**STATED GOAL:**
Output the text lines of all the rows below as a JSON list of strings, one string per line, with blank lines skipped. Leave the pictures out.

**RAW RECORDS:**
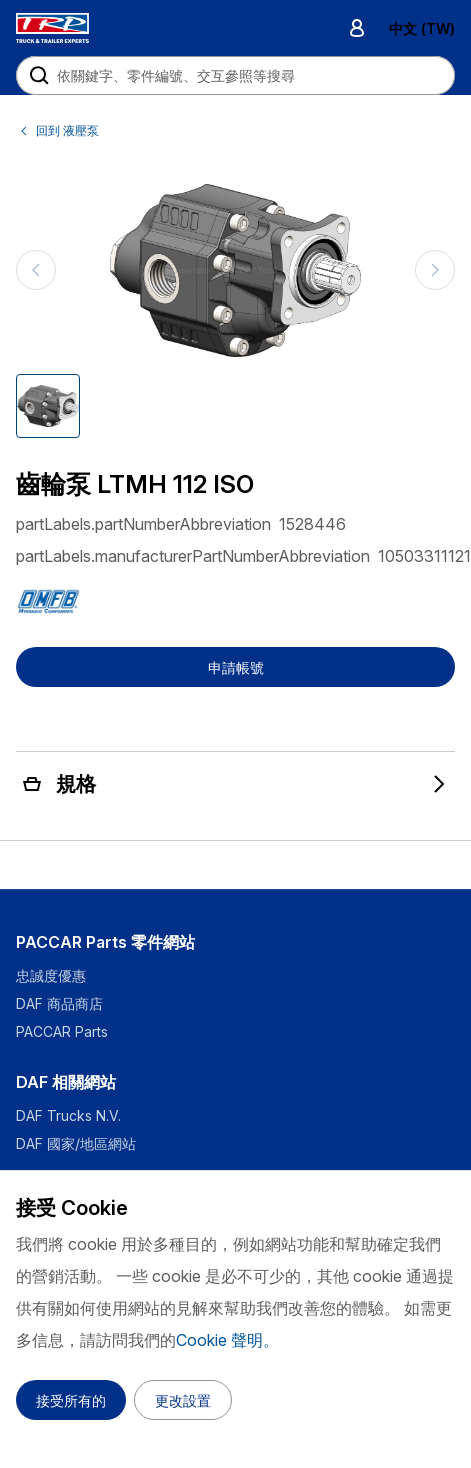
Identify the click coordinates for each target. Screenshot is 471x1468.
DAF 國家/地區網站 (76, 1143)
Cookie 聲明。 (227, 1340)
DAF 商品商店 (59, 1003)
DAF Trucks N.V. (68, 1115)
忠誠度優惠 (51, 975)
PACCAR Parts (62, 1031)
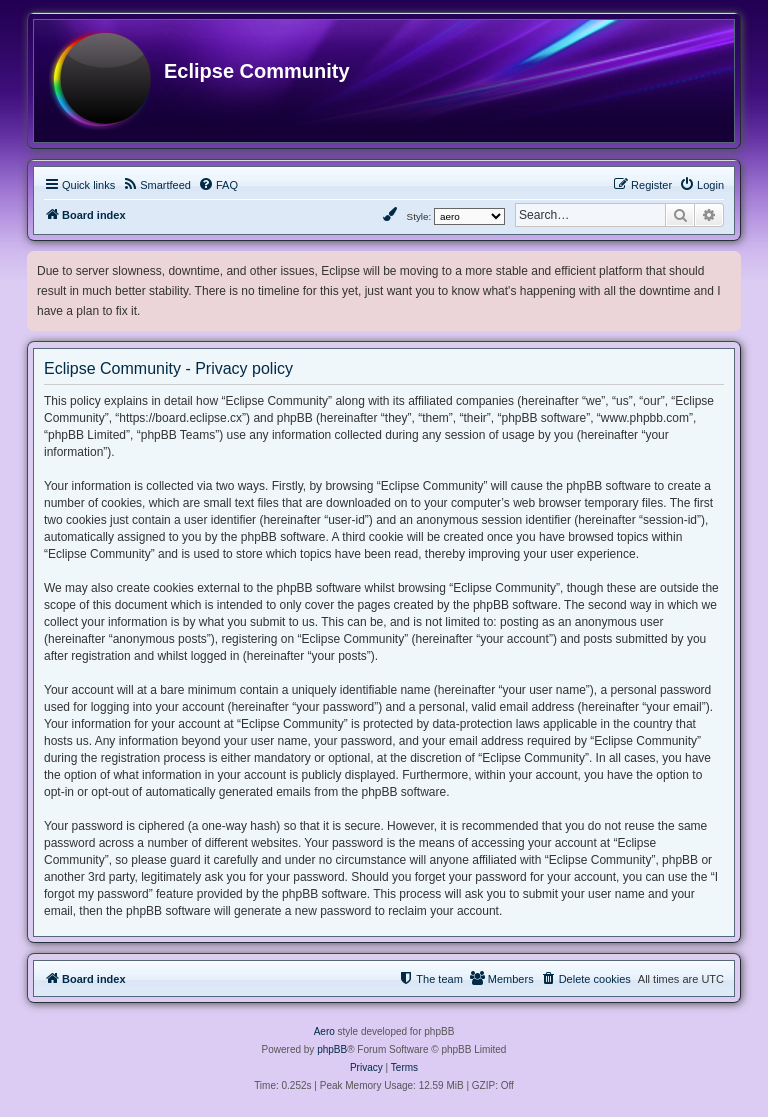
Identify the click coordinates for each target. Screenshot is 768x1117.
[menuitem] (156, 185)
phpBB (332, 1049)
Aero (324, 1031)
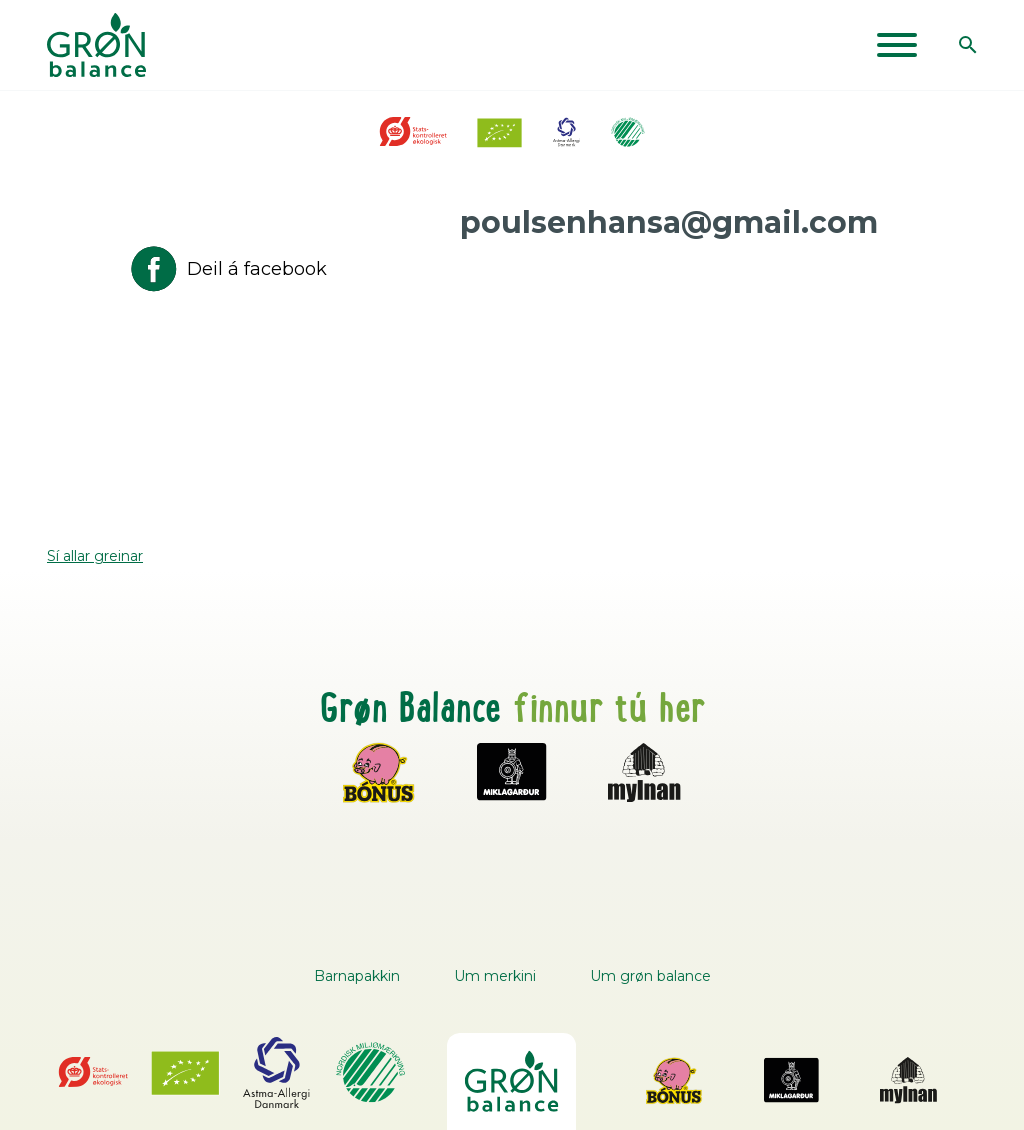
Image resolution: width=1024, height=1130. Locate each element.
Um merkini (495, 976)
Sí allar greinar (95, 556)
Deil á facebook (227, 269)
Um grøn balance (650, 976)
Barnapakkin (357, 976)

**FINAL ANSWER:**
[
  "Identify the click coordinates for each target. Screenshot is 471x1468.",
  "DAF 國家/地區網站 (76, 1143)",
  "Cookie 聲明。 (227, 1340)",
  "DAF 商品商店 (59, 1003)",
  "DAF Trucks N.V. (68, 1115)",
  "忠誠度優惠 (51, 975)",
  "PACCAR Parts (62, 1031)",
  "Identify the click coordinates for each target. Screenshot is 768x1117.",
  "[menuitem] (156, 185)",
  "phpBB (332, 1049)",
  "Aero (324, 1031)",
  "Image resolution: width=1024, height=1130. Locate each element.",
  "Um merkini (495, 976)",
  "Sí allar greinar (95, 556)",
  "Deil á facebook (227, 269)",
  "Um grøn balance (650, 976)",
  "Barnapakkin (357, 976)"
]